Biliyoruz ki aranızda bizim gibi olanlar, bu yazıları okuduğunda "deli galiba" demeyenler de var! Ama biz kozmetik blogu yazarı olarak, bu tutkumuzu bir farklı seviyeye taşıyıp, kozmetiklerle ilgili bildiğimiz ve anladığımız ne varsa yazmayı da seviyoruz. Okuyanlara bizim gözümüzden bu güzellikleri anlatmayı, iyi-kötü ne varsa paylaşmayı, yeniliklerden sizi haberdar etmeyi, gelen yorumlarla yeni bir şeyler öğrenmeyi seviyoruz. 

Şu an bu yazıyı okuyorsanız, biliyoruz ki siz de okumayı seviyorsunuz! Kozmetik bloglarımızda akışa hareket katmak için ara sıra yeni mekanlar gibi farklı konulara yer versek de, bizim uzmanlık alanımız kozmetik

Tüm dünyada "uzmanlaşmak" değerliyken, Türkiye'deki "ne iş olsa yaparım abi" kültürüne karşı gelip, moda adıyla "lifestyle blogger" olmak yerine "yalnızca kozmetik yazmaya devam etmeyi" tercih etme nedenimiz de bu: bildiğimiz işi yapıyoruz.
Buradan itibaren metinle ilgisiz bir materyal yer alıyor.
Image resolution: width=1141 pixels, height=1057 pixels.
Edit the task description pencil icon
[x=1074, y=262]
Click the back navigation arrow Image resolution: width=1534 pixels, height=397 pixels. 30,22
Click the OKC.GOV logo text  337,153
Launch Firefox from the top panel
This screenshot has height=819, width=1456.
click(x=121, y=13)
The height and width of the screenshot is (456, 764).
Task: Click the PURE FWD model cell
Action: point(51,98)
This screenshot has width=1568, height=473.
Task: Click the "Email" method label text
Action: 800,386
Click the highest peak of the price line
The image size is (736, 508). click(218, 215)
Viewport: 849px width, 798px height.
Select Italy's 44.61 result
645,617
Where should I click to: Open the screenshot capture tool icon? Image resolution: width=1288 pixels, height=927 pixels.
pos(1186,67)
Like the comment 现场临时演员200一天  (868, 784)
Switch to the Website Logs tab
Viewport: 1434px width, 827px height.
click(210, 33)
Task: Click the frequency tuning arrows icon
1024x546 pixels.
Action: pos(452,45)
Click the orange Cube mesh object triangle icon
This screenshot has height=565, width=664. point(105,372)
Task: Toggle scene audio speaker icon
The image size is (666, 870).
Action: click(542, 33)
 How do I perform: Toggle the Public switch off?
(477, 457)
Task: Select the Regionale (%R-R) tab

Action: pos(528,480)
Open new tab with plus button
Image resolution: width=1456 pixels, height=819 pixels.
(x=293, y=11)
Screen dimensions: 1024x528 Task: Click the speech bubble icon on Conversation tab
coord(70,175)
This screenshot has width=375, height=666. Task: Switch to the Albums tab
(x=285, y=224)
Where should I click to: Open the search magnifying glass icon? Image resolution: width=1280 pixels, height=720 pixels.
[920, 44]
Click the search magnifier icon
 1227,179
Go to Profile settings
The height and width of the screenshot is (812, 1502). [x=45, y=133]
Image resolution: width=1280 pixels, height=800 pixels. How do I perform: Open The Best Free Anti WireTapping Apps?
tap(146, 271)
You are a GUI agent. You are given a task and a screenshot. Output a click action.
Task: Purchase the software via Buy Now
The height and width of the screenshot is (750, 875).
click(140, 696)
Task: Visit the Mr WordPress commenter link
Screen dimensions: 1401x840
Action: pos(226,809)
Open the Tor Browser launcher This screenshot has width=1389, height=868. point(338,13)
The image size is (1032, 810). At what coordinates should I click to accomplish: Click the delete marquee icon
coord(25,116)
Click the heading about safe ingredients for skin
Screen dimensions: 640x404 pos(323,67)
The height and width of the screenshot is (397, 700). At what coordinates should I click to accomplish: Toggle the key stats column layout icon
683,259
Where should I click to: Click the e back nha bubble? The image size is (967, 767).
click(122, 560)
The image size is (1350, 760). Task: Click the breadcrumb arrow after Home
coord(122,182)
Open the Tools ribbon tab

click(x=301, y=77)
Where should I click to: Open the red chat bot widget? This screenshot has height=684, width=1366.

Pek çoğumuz da bu işi gayet iyi yaptığı için kozmetik firmalarından işbirliği teklifleri alıyor; dolayısıyla işbirliği çalışmaları da yürütüyoruz. Ama, her işbirliğine de evet demiyoruz; birlikte çalışacağımız firmaları, gideceğimiz yerleri de inceleyerek seçmeye çalışıyoruz. Çünkü biliyoruz ki her gün, günde 3-4 ayrı yere gidip aynı hafta içinde de çeşit çeşit bakım yaptırmak karşı taraftan bakınca "pek de güvenilir görünmüyor"... Eleştirilerin bir kısmı da burada başlıyor: işbirliği çalışması yapılan ürünleri iyi yazma, kötüye kötü dememe, "her ürünü sevdiğini söyleme" gibi... 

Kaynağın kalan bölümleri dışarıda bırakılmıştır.